In this context, Urs Stahel pointed out to the architect Ai Weiwei who,
incidentally, had never had any training as an architect: he would tell his
collaborators to build a wall with only two-thirds of the bricks they would
normally use; it was up to his collaborators to come up with a way to do it.
Ai Weiwei's life became a work of performance art, followed in total by 17
million people all over China from 2005 to 2009. His blog was filled with
some 200,000 thousand cell phone photographs; after his blog was shut down
by the authorities in 2009, Ai Weiwei continued communicating with his
followers through twitter messages.
In an exclusive interview with the director of Fotomuseum Winterthur, Urs
Stahel told me that the initial idea about a photo exhibition came from a
2009-talk with Urs Meile, the gallery owner representing Ai Weiwei. Meile
told Stahel about the thousands of 1983-1993 New York photographs by Ai
Weiwei, which the artist only developed after his return to China. In May
2009 and in May 2010, Urs Stahel met Ai Weiwei in Beijing. They took the
decision to organize a photo and video exhibition. Since July 2010, one of
Ai Weiwei's assistants was charged with the project. The assistant selected
some 30,000 out of 200,000 blog photos by Ai Weiwei. On twelve monitors,
2000 photos per monitor are shown in slide shows in Winterthur. On two
additional monitors, an important selection of Ai Weiwei's blog texts are
shown (in an English and a German translation; the original blog was in
Chinese, using also pictograms for
“subversive” messages). The assistant also chose some 17 hours of video footage
to be shown in the exhibition, always in connection with Ai Weiwei himself.
The Fotomuseum Winterthur exhibition was set up under the supervision of Ai
Weiwei, who was only unable not approve the final images selected for the
accompanying catalogue because he ended up in prison in an unknown location
on April 3, 2011; incidentally, only as late as on May 20, 2011 Ai Weiwei
was accused of tax evasion and of destroying accounting documents, according
to the state-run Xinhua news agency.
During my interview, Urs Stahel emphasized the importance of Ai Weiwei
spending his youth with his father, the once respected poet Ai Qing, who had
been banned from writing for twenty years. Mao had banished the poet for his
“revisionist thoughts”. As a consequence, the father spent thirteen years
cleaning toilets, accompanied by his son.
The irony is that, in 1981, Ai Weiwei had left China for the USA
because he considered his mother country too politicized. After his return
to China in 1993, he became the quintessential political artist.
Chinese sheet music
Urs Stahel is quoting a 2009 interview Ai Weiwei gave to the IHT:
“I came to art because I wanted to escape the other regulations of society. The
whole society is so political.”
Both in my interview as well as in the catalogue, Urs Stahel points out to
the fact that Ai Weiwei sees his role as
“an active part of the enlightening, clarifying elements in the world”,
especially in a totalitarian society such as China.
His self-questioning in his visual diary about himself and the world found
an important echo in the Chinese online community. Therefore, Ai Weiwei was
and is a thorn in the regime's side.
One of the artist's assistants told me that Ai Weiwei's Fake Design
office in Beijing is under close supervision by the regime, which installed
a surveillance camera at the entrance to monitor all visitors. During the
height of the
“Jasmine revolution” in Egypt and Tunisia, the regime had a van parked outside
the office 24-hours.

Listing

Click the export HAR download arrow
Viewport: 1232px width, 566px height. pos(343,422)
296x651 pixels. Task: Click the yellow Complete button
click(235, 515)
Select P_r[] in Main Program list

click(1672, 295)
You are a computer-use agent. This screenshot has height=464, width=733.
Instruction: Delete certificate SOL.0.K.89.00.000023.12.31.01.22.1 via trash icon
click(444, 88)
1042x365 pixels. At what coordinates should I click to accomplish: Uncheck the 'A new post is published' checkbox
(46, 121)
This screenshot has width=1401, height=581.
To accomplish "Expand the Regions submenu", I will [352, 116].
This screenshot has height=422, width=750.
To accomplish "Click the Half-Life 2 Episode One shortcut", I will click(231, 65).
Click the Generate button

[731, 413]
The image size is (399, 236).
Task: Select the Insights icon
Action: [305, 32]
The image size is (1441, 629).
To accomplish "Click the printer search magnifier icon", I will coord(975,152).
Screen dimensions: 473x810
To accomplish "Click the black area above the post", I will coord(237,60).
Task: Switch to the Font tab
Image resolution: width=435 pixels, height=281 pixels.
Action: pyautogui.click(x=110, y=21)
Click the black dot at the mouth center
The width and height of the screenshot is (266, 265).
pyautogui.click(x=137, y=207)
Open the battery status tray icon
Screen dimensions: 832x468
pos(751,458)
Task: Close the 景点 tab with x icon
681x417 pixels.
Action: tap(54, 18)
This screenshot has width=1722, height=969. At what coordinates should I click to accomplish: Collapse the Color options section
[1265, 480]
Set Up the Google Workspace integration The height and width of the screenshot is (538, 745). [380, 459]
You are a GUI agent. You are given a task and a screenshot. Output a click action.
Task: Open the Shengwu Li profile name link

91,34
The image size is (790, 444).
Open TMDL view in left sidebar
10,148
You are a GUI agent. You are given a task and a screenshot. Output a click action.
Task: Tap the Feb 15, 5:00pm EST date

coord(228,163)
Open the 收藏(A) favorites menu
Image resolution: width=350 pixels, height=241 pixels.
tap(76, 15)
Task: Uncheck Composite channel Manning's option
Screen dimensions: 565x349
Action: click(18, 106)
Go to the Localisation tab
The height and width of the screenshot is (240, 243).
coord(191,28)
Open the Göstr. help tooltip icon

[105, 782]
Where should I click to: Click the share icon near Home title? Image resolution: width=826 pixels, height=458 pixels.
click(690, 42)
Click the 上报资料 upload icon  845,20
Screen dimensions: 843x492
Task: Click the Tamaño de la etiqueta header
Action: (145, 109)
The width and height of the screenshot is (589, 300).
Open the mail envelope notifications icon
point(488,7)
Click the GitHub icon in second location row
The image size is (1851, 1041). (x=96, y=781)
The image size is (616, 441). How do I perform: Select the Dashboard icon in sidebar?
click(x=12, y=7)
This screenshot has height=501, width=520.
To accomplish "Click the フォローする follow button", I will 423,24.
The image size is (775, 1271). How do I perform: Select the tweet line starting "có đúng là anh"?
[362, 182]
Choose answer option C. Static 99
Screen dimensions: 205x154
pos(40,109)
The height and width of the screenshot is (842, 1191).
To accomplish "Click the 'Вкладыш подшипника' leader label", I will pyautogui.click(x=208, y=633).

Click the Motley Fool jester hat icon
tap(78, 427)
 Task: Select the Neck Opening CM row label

What this exercise asks
(a) Answer these questions from the Ai Weiwei text:
(i) In what year did Ai Weiwei leave China for the USA?
(ii) On how many monitors are the photo slide shows displayed in Winterthur?
(iii) How many years did Ai Weiwei's father spend cleaning toilets?
(b) Continue the Ai Weiwei text from its last sentence.

Final answers
(a)
(i) 1981
(ii) Twelve
(iii) Thirteen

(b)
The famous 1995-triptych Dropping a Han-Dynasty Urn,
which is part of the exhibition, is a sign of protest by Ai Weiwei against
the regime's destruction of the Chinese cultural heritage. Not only
artefacts are lost, entire city districts are destroyed and completely
rebuilt. Ai Weiwei opposes the tabula rasa policy explicitly in the
2002-2008 Provisional Landscapes series, of which 75 inkjet-prints
are part of the Fotomuseum Winterthur exhibition.
The Chinese regime seems to be fragile. It reacted harshly to prevent any
spreading of the
“Jasmine revolution” from the Arab world to China. At the same time, the left
hand of the regime does not know what the right hand is doing. The regime is incompetent
and corrupt. Part of the explanation - and the only hope -
is that the Communist Party may not be as monolithic as it may look.
To imprison Ai Weiwei is a sign of incompetence of the Chinese regime. It
was the best way to make the artist even more famous both in China and
around the globe. The same had happened in 2010 with the crackdown on the
Peace Nobel Prize winner Liu Xiaobo. Both of them have become household
names around the globe.
Ai Weiwei considers himself a connecter, rebel, communicator and enabler.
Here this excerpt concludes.